View attachment 230880I run three water heaters and they all can be operating at the same time. Each has a set priority based on voltage. I test my board at 30A and it has half the capacitors. The board shown I think he will be trying 4KW. I designed a microprocessor for a guy in Canada that had a converted oil tank with five elements. Four were switched in and one had variable power. Dacian "matrix man" and I can't think of the board has a switched element system to match the array. Great idea, just about impossible to implement because factory heating elements don't exist in the values needed or your tank only has two. This is where a proportional system works out better.

OK you have my attention.

This looks like what I was shopping for two years ago but could not find a designer for. I put out requests for RFQ's to multiple places online for people who "prototype circuits" offering to pay for prototype boards that would do something similar (i had requested a temp circuit w/NPT to shut off if temp exceeded xx.xx for safety purposes). all i got back were people telling me if I gave them a circuit design, they could build it...that's not what I put the RFQ for!
I gave up looking for a digital controlled DC answer and settled on keeping it all AC where I could build the circuit with relays and standard temp sensors using the built in controls/circuits when available for the inverters and whatnot.

 

[dougbert]

I had solar thermal panels but in winter (-10F) didn't produce much.
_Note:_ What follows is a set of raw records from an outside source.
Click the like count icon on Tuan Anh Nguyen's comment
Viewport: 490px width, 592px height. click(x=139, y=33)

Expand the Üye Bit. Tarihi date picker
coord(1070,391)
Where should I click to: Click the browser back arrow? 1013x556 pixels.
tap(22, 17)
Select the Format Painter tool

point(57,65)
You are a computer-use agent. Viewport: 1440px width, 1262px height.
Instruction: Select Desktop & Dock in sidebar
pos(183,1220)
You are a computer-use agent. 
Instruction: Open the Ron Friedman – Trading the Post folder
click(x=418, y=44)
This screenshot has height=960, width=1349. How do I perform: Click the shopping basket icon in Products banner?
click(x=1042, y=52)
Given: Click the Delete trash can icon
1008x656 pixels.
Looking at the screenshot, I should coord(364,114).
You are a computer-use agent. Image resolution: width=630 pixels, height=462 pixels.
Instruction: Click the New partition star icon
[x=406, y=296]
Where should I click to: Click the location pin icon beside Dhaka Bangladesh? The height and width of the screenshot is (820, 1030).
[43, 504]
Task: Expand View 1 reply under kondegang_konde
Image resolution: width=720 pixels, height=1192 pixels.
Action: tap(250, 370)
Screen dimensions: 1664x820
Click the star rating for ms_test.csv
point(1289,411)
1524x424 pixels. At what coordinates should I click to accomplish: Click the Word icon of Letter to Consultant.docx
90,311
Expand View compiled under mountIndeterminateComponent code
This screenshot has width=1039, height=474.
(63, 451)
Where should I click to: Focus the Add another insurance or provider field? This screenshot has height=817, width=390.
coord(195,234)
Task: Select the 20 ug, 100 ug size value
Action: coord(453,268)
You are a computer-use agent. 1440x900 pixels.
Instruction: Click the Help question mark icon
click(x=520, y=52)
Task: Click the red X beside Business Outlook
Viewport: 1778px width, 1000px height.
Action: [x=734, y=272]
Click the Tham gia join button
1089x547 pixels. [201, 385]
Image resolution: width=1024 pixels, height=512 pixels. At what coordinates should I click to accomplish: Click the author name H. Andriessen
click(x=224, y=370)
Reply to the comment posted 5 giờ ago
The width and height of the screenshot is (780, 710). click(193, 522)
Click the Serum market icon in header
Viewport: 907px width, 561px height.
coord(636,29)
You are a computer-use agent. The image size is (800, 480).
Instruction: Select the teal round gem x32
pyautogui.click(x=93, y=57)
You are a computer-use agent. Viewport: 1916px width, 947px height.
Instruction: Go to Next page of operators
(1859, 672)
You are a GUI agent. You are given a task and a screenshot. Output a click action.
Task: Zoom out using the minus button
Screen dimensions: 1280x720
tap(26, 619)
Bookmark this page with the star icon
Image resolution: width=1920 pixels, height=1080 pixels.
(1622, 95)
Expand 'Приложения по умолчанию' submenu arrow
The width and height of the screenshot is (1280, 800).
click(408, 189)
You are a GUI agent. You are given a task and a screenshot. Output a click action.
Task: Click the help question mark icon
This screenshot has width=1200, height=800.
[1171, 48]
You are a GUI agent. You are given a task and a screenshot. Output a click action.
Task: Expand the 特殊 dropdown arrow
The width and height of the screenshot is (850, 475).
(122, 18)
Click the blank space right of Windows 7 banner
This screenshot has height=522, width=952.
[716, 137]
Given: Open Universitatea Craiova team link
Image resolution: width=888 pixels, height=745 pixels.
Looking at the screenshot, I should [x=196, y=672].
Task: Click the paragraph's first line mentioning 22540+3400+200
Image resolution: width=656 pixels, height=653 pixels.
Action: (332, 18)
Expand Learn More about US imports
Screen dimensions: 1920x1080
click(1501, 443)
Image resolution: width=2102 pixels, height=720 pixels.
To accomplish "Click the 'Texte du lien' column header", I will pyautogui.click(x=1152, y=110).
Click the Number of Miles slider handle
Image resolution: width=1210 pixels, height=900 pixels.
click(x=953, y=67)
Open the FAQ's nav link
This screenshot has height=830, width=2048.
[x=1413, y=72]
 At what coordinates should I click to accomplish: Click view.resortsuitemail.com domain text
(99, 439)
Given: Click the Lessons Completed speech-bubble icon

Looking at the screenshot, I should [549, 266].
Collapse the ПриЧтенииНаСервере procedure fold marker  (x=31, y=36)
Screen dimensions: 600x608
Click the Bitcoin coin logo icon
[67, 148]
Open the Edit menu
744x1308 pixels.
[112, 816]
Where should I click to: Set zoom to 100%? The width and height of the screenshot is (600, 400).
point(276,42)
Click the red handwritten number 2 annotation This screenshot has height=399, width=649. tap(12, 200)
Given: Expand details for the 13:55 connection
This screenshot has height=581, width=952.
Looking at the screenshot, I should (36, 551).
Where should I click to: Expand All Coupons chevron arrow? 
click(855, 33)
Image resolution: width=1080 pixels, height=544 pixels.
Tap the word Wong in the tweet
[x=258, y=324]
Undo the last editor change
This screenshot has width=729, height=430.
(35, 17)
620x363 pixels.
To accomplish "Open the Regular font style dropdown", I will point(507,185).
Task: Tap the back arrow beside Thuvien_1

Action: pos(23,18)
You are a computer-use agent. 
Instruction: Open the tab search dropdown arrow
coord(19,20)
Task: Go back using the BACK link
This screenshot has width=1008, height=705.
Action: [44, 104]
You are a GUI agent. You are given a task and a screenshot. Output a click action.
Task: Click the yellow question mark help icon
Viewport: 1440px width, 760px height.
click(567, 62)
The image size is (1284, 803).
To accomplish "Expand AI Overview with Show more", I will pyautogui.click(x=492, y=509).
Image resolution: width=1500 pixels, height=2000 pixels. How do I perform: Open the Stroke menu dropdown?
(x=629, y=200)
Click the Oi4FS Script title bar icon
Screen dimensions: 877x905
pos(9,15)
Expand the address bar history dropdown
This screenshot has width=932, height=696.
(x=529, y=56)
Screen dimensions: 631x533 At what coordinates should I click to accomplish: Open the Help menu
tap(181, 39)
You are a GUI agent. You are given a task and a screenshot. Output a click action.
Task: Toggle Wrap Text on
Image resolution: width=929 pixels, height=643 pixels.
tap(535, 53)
SInce my roof top space is limited, I removed the thermals and put in PV panels and gain better heating via electric both winter and summer

 

[efficientPV]

I'd like to use this video to illustrate the issues with matching a PV array to a heating element. This off grid system tries a number of methods to heat water and is still struggling to meet his needs.

@11:07 his open circuit array voltage is 281V. Power point voltage of that array at his temperature will be about 281 X 75% = 210V.

@16:12 the element voltage has dropped the array voltage to 41.7V with a current of 3.035A or about 130W. I consider getting 3A out of a high voltage array still pretty good. With a power point controller the power would be about 210V X 3A = 630W. That is almost a five times increase in power.

In my garage I have a manual transfer switch to change my array from parallel to serial doubling the voltage. This allows me to run that high voltage into my inverter directly to the high voltage section and run the washer right off solar panels. From watching, his system is very manual hands on. By adding a manual transfer switch to go from serial to parallel, the current would double to 6A and voltage to 84V resulting in the heating element producing 500W. That is a big power increase for little effort and this could be automated.